In researching the construction chronology of the Hastings Mill Store, both original and post move, I’ve been reading numerous newspaper articles, all celebratory, about the saving of the building and its move by barge from Burrard Inlet to its current site at the foot of Alma Street.
Once installed on its new foundation the building was officially opened by the Lieutenant Governor in 1931 and dedicated as a museum of BC history by the premier a year later. Despite all of the accolades, speeches and patting on the back for saving the store there was one Province article in April 1930 that stood out. The headline: JUNK PILE TO CLAIM PIONEERS’ EARLY LANDMARK. And the subhead, City Council Turns Thumbs Down Plan to Preserve Historic Building – Hastings Mill Store, Built in the Early Sixties, to Be Destroyed.
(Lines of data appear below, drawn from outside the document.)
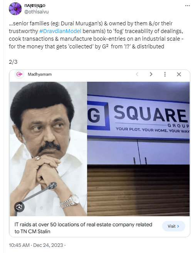
Task: Click the photo of man in white shirt
Action: click(49, 149)
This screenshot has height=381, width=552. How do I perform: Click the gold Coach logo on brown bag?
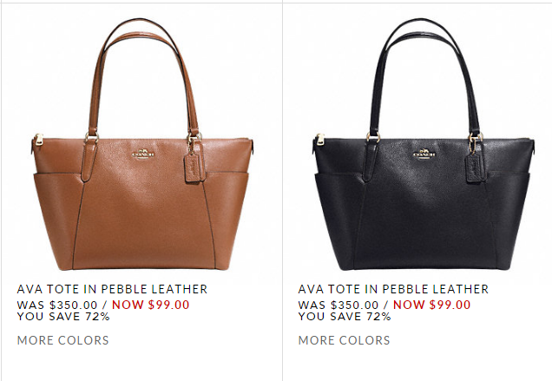pyautogui.click(x=143, y=154)

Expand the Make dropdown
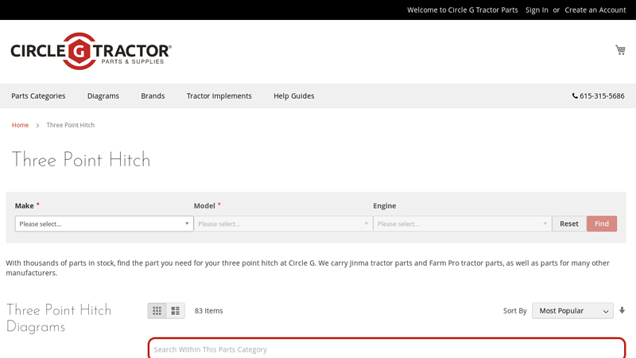(104, 224)
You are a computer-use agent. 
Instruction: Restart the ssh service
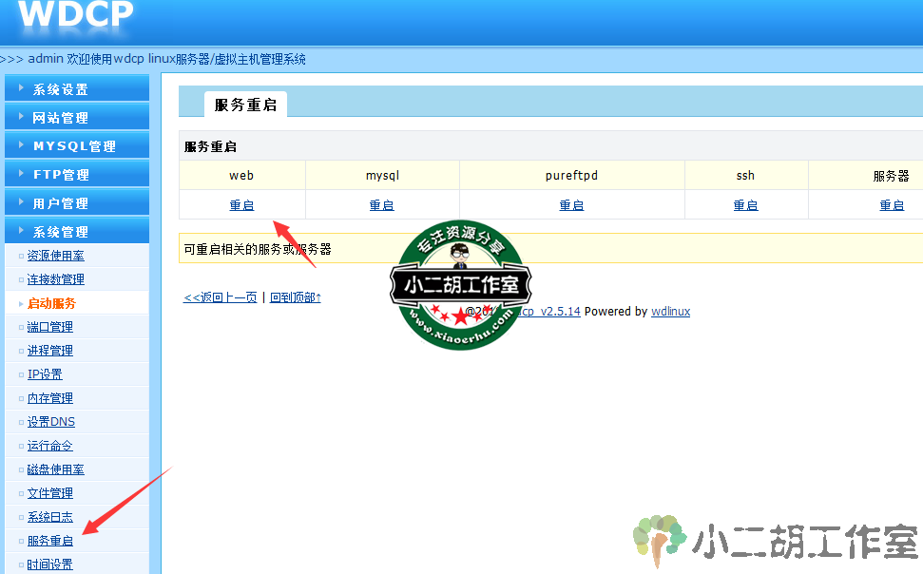point(745,205)
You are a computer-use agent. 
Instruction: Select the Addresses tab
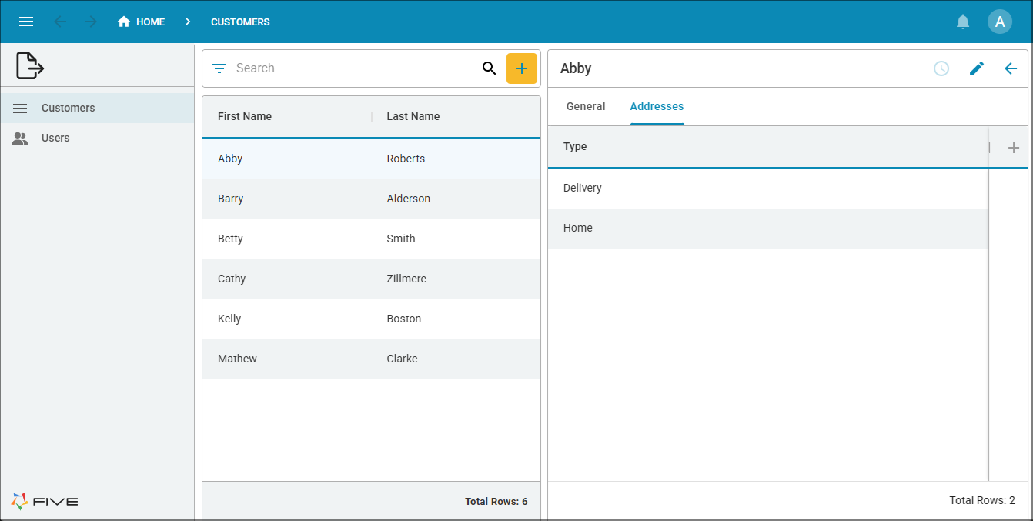tap(657, 107)
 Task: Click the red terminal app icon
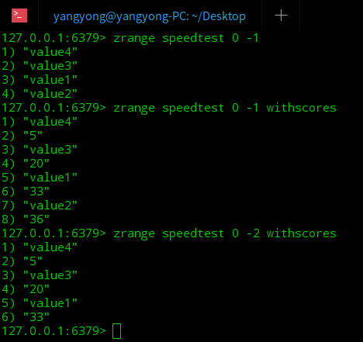click(19, 16)
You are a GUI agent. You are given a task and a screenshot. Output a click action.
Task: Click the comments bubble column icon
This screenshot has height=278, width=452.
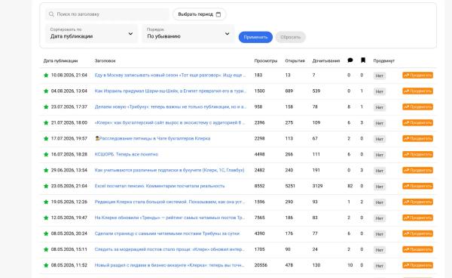point(350,60)
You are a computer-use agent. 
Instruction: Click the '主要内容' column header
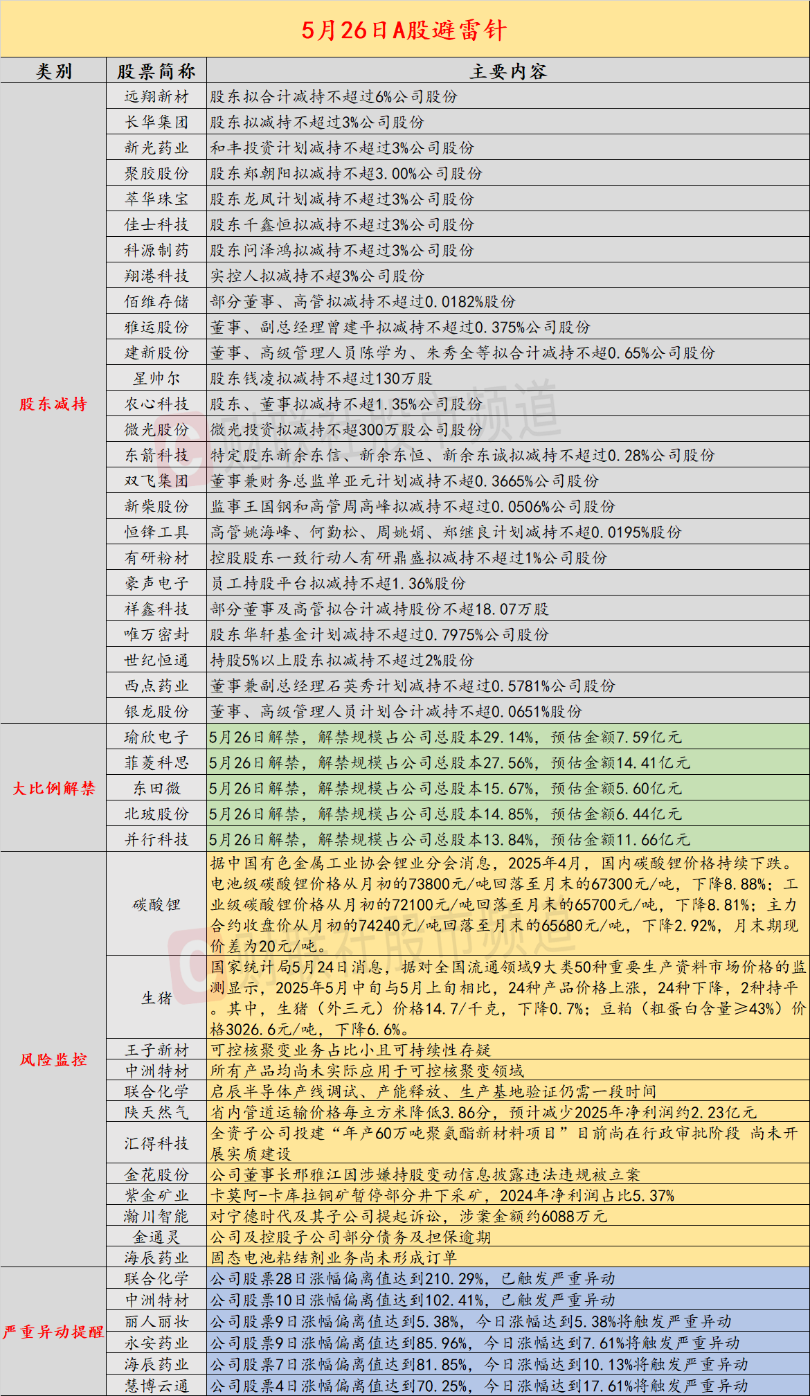[508, 71]
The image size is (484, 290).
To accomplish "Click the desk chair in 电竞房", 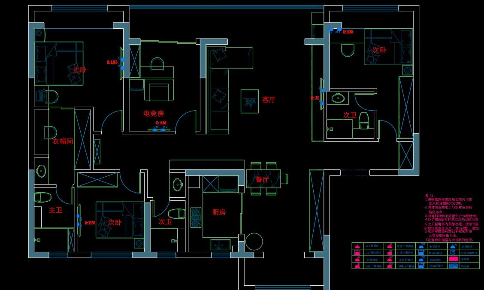I will pyautogui.click(x=157, y=64).
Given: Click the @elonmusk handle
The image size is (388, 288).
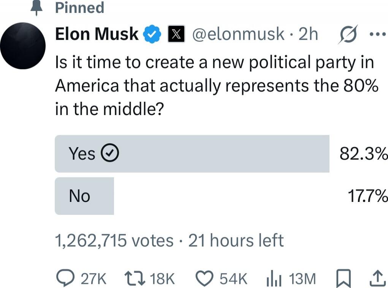Looking at the screenshot, I should coord(238,34).
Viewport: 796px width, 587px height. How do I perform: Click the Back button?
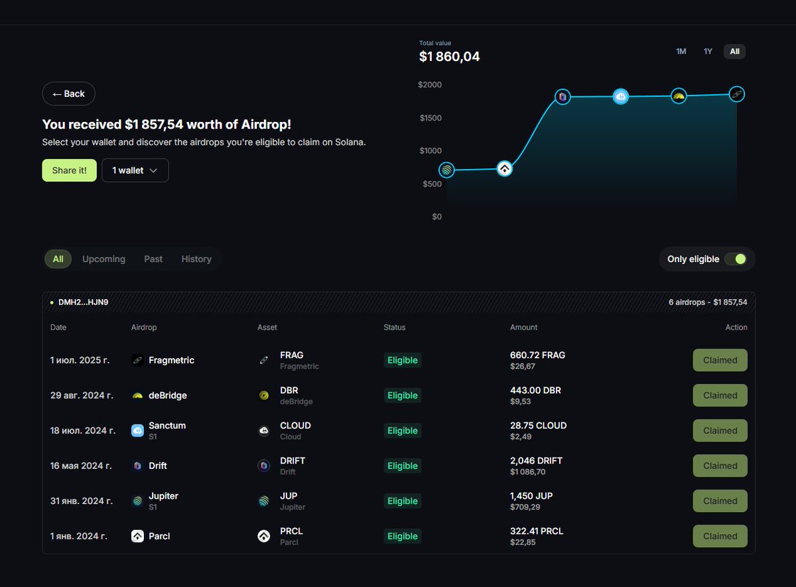pos(68,94)
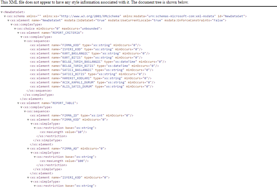277x188 pixels.
Task: Click the maxLength value="100" line
Action: click(x=64, y=161)
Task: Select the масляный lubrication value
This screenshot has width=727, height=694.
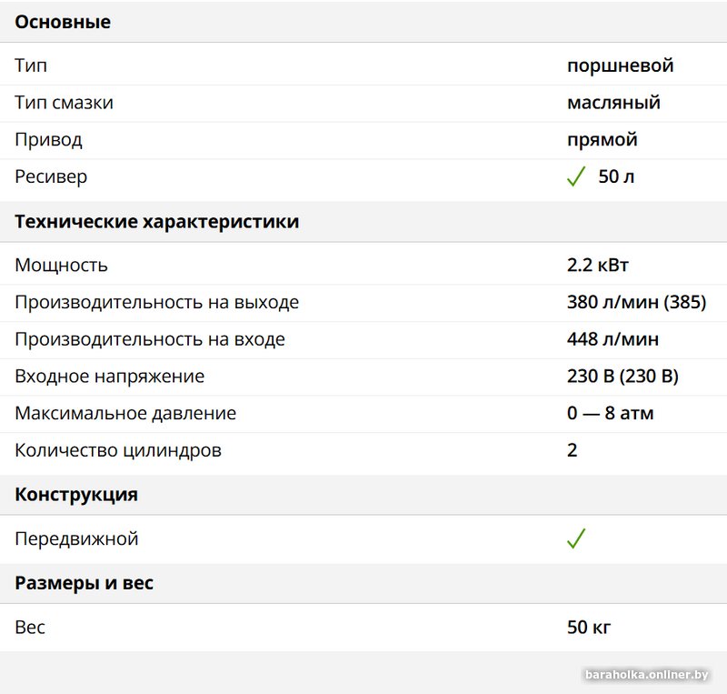Action: 613,103
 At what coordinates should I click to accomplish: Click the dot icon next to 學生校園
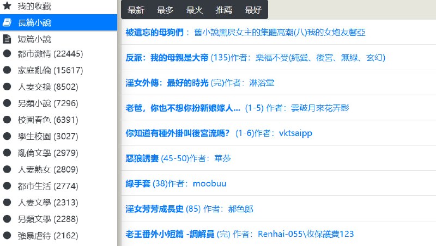[7, 136]
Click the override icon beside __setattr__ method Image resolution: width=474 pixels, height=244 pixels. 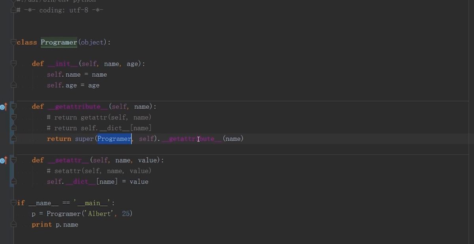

The article goes on to say “The cradle of Vancouver’s early history is about to go on the junk pile with other outworn utilities. The little clapboard building known as the Hastings Mill store, where pioneer logger, trapper and sailor foregathered, has become a few pieces of castoff lumber, judged unfit for preservation as a centre of historical interest.”
There was the usual statement that all heritage structures seem to be lumbered with about how it was “declared that the structure is in poor condition, elements of seventy years having played havoc with its frame, so that piecemeal moving would be almost necessary to permit the building to be reassembled on another site.
And on the City side, the Finance Committee declined to assist and put the onus on a community group to figure it out.
Of course, the building was saved and moved to its present location (and in one piece as well) through the efforts of the Native Daughters of BC and a host of companies that donated materials and money to facilitate the move.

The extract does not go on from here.